Sunset (Napszállta) is a 2018 Hungarian historical drama film co-written and directed by László Nemes. It is set in Budapest before World War I, starring newcomer Juli Jakab and Vlad Ivanov. It premiered at the 75th Venice International Film Festival and was also screened at the 2018 Toronto International Film Festival. It was selected as the Hungarian entry for the Best Foreign Language Film at the 91st Academy Awards, but it was not nominated.

== Plot ==

1913, Budapest, in the heart of Europe. The young Irisz Leiter arrives in the Hungarian capital with high hopes to work as a milliner at the legendary hat store that belonged to her late parents.
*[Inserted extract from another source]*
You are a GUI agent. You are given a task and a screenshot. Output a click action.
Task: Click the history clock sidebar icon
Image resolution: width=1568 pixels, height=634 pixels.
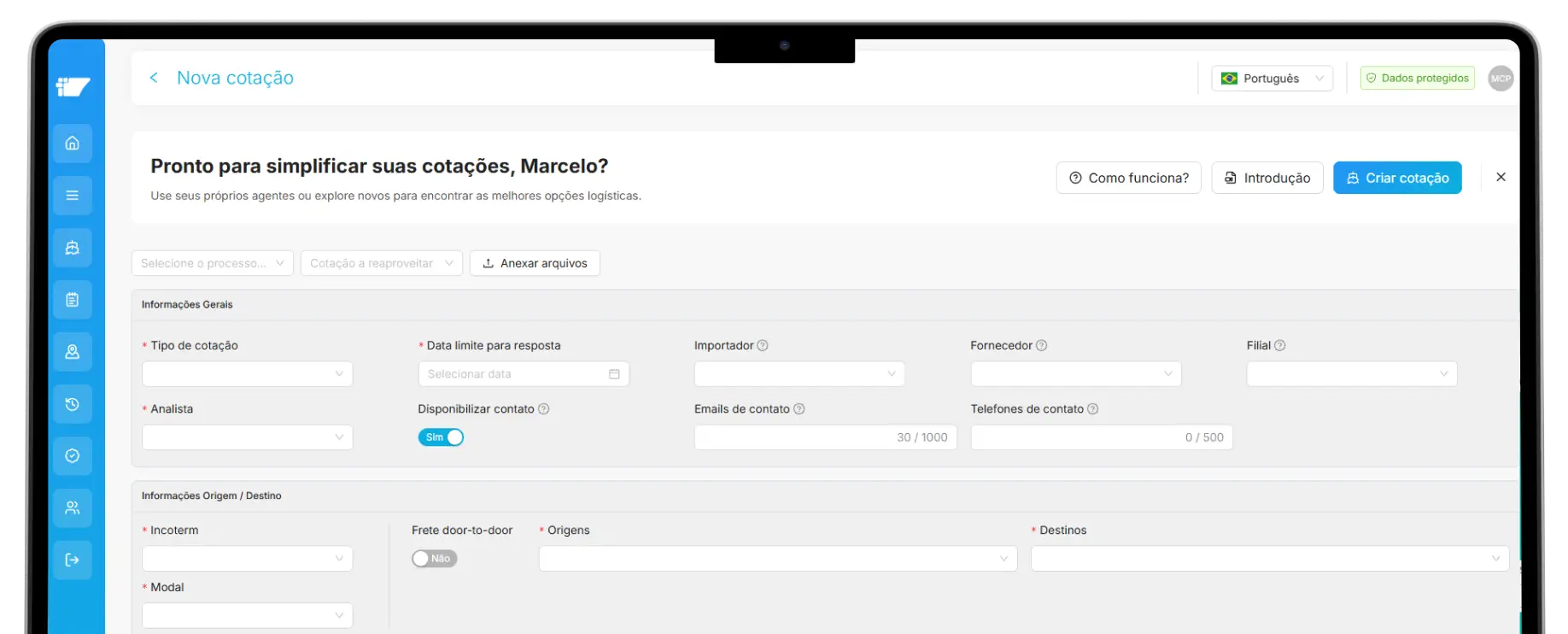coord(73,404)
She is nonetheless sent away by the new owner, Oszkár Brill. While preparations are under way at the Leiter hat store to host guests of uttermost importance, a man abruptly comes to Irisz looking for a certain Kálmán Leiter. Refusing to leave the city, the young woman follows Kálmán's tracks, her only link to a lost past. Her quest brings her through the dark streets of Budapest, where only the Leiter hat store shines, into the turmoil of a civilization on the eve of its downfall.

==Production==
The film received €5 million from the Hungarian National Film Fund and the project is produced by Gabor Sipos and Gabor Rajna through Laokoon Filmgroup. Sunset is being sold and co-produced by French outfit Films Distribution. The film is expected to get support also from Eurimages. Juli Jakab, who plays the protagonist of the film, was chosen among more than 1,000 Hungarian actresses. Shooting took place between 12 June and 2 September 2017 in Hungary.

==Release and reception==
Sunset premiered in competition at the 75th Venice International Film Festival on 2 September 2018. The film was released in Hungary on 27 September 2018.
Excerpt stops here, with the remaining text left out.